Collaboration and respect for other opinions not only played an ongoing role in Steve Stern’s career — they also helped shape a division of the history department where he worked for 38 years.
As he prepares for retirement at the end of this semester, Stern, the Alberto Flores Galindo and Hilldale Professor of History, attributes much of his success to working with colleagues who together built the reputation of the Latin American history program. He also credits the students he’s mentored over the years with impacting his work.
A first-generation American born in Brooklyn, New York, Stern was a “math and science guy” with an interest in social issues in 1969, when a history class at Cornell University took him by surprise.
“That turned me on to history and historical ways of thinking,” he says from his office on the fifth floor of Humanities. “One of the values of a liberal arts education is you fall in love with things by accident.”
Stern joined the UW-Madison history department in January 1979, starting out studying indigenous people of the Andes region, and then shifting his focus to women in rural Mexico. “One reason I got into that was some of the best and brightest graduate students at the university were interested in women’s studies,” he says.

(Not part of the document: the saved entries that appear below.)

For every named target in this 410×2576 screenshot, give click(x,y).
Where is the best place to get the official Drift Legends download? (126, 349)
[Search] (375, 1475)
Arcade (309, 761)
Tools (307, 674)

It was colleague Tom Skidmore, a prominent scholar of Brazilian history, who helped Stern understand the importance of working as a team. After Skidmore left UW in the late 1980s, Stern found synergy working closely with his wife, Florencia Mallon, who focuses on modern Latin America, and Francisco Scarano, now an emeritus professor of history who specializes in the Caribbean and Latin America. The three partnered to create undergraduate curricula and guide graduate students through advanced research in Latin American history.
“Steve, Florencia and Francisco worked so closely as a team that it’s hard to think about them individually,” says history department chair Laird Boswell. “They served as joint co-directors for all their students, and set an example of collaborative mentorship that is now being adopted by a growing number of faculty. They founded and sustained one of the nation’s top three programs in Latin American history — one that has trained a generation of Latin Americanists and that has been crucial to the history department’s reputation and influence.”
One of the values of a liberal arts education is you fall in love with things by accident.
Over the years, Stern’s teaching evolved. Once he received tenure, he began experimenting more, especially in his large Introduction to Latin American History course. He’s lectured in costume, played music for students and even staged skits acted out by graduate students.
He’s also seen more Latino and African American students enroll in his classes, which improved not only discussions but also his teaching. “It had less to do with me and more with what they brought to the table,” he says.
Outside of the classroom, Stern has traveled often to Latin American countries and been involved in human rights work.
“Since the mid-1990s, I’ve devoted most of my work to human rights, social repair and legacies of atrocity in Latin America, especially in Chile after the dictatorship of General Augusto Pinochet, and in Peru after the civil war fought between Shining Path insurgents and the state,” he says.
Stern has written books and articles about life in these places and times, highlighting the ways citizens have responded to unequal structures of power.
This past summer, he served as an expert witness in a major human rights case in the U.S. Federal District Court in Florida. A former Chilean Army officer was tried for the torture and killing of an iconic musician following the military coup of 1973 that brought Pinochet to power. Stern worked with a legal team on behalf of the singer’s family, and the jury ruled in their favor.
While Stern will continue working in human rights issues, researching, mentoring and traveling to Latin America, it’s on-campus interactions that he’ll miss when he retires.
“I would not be the historian that I am, the teacher that I am, the person that I am, if not for the colleagues and students I had here who shaped me,” he says.